阅读节选:

***

一刷，recursive解法，时间复杂度：O(N²)

class Solution(object):
    def calculate_depth(self, root):
        if not root:
            return 0
        return max(self.calculate_depth(root.left), self.calculate_depth(root.right)) + 1

    def isBalanced(self, root):
        if not root:
            return True
        return self.isBalanced(root.left) and self.isBalanced(root.right) and 
        abs(self.calculate_depth(root.left) - self.calculate_depth(root.right)) <= 1

上面的解法中，求左右子树是否balance和求他们的深度是完全重复的。所以每当向上计算到一个节点时，还需要向下找depth，我们可以把两个方面合并成一个，最终只向一个方向（向上）走

class Solution(object):
    def isBalanced(self, root):
        return self.calculate_depth(root) != -1

    @staticmethod
    def calculate_depth(root):
        if not root:
            return 0
        left_depth = Solution.calculate_depth(root.left)

***

练习输入:
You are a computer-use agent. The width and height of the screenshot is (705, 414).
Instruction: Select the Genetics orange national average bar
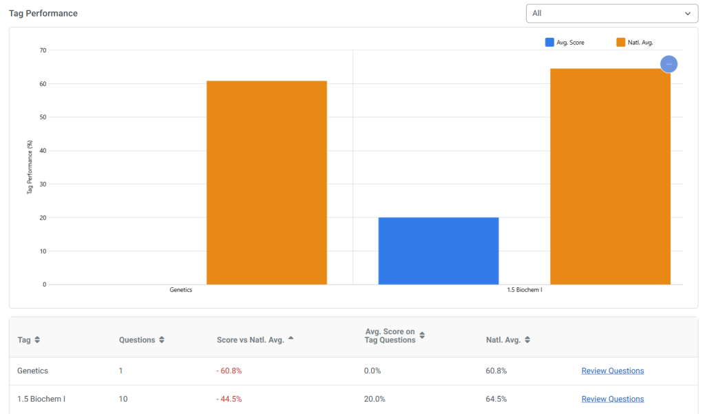click(266, 183)
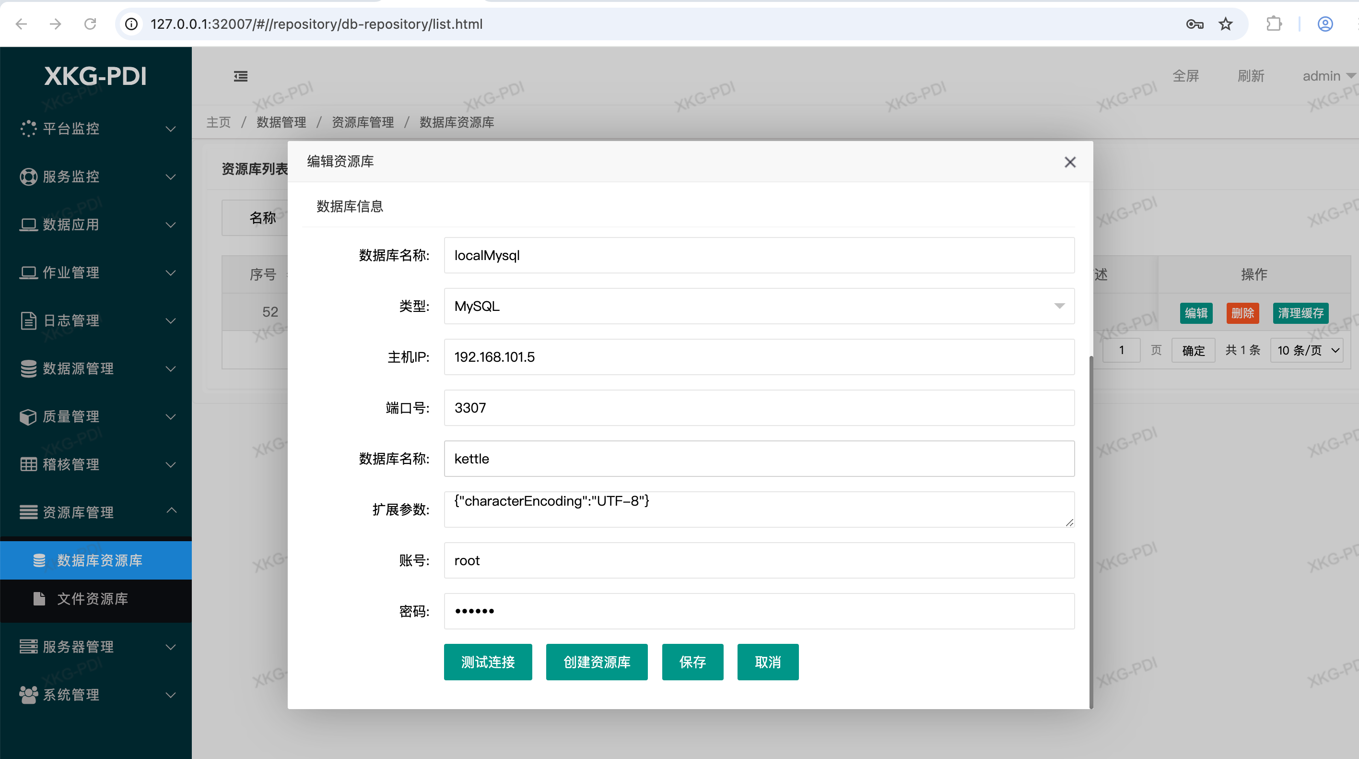Click the 质量管理 cube icon

(28, 416)
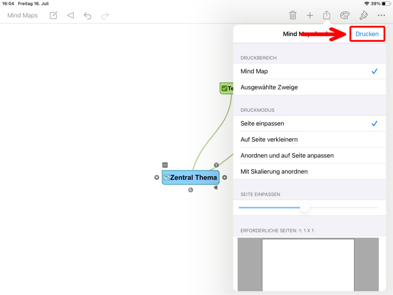Tap the edit note pencil icon
The width and height of the screenshot is (393, 295).
[54, 15]
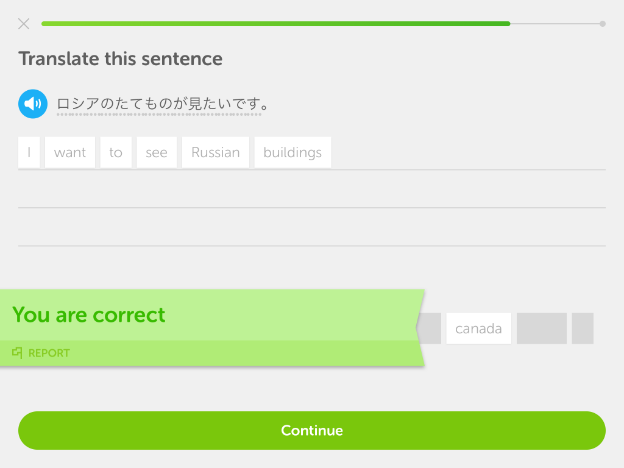Select the "want" word tile
The height and width of the screenshot is (468, 624).
tap(70, 152)
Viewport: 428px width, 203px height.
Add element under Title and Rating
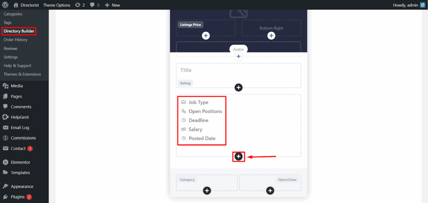[x=239, y=87]
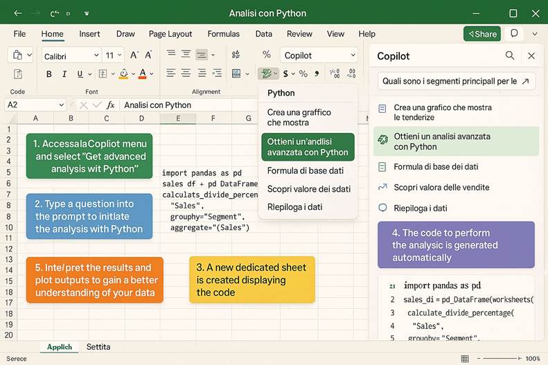Click the percent style icon
Viewport: 548px width, 365px height.
[x=266, y=55]
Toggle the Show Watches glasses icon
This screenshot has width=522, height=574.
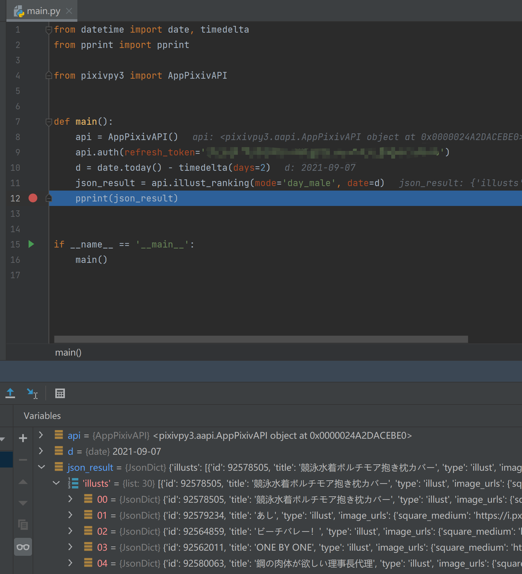(23, 547)
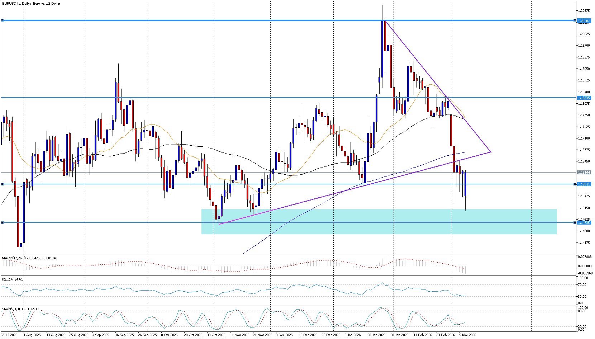Click the MACD(12,26,9) indicator label

click(14, 258)
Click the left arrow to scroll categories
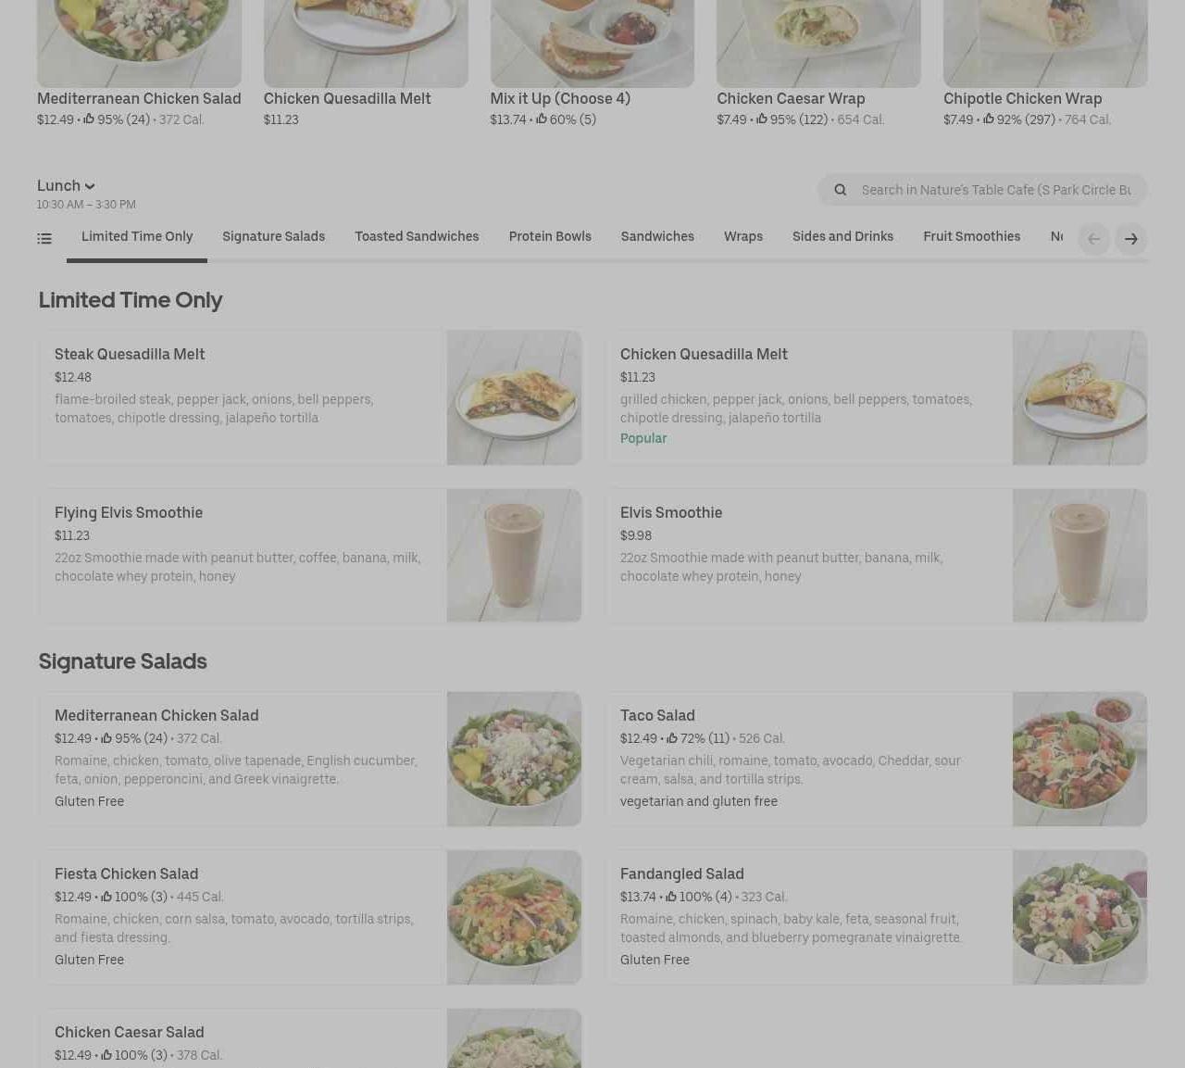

***

任务指令 1:
根据上方关于平衡二叉树判断的节选，回答以下问题：
(a) 第一种解法标注的时间复杂度是什么？
(b) 第一种解法中用于求子树深度的方法叫什么名字？
(c) 第二种解法在 calculate_depth 方法上方加了哪个装饰器？
任务指令 2:
请编辑记录中从包含“Toggle the Show Watches glasses icon”的那一行起、直至记录末尾（首尾两行均包括在内）的各行，将“left arrow”替换为“right arrow”，其余内容一律保持不变。答案中请略去图片。

任务输出 1:
(a) O(N²)
(b) calculate_depth
(c) @staticmethod

任务输出 2:
Toggle the Show Watches glasses icon
This screenshot has width=522, height=574.
(23, 547)
Click the MACD(12,26,9) indicator label

click(14, 258)
Click the right arrow to scroll categories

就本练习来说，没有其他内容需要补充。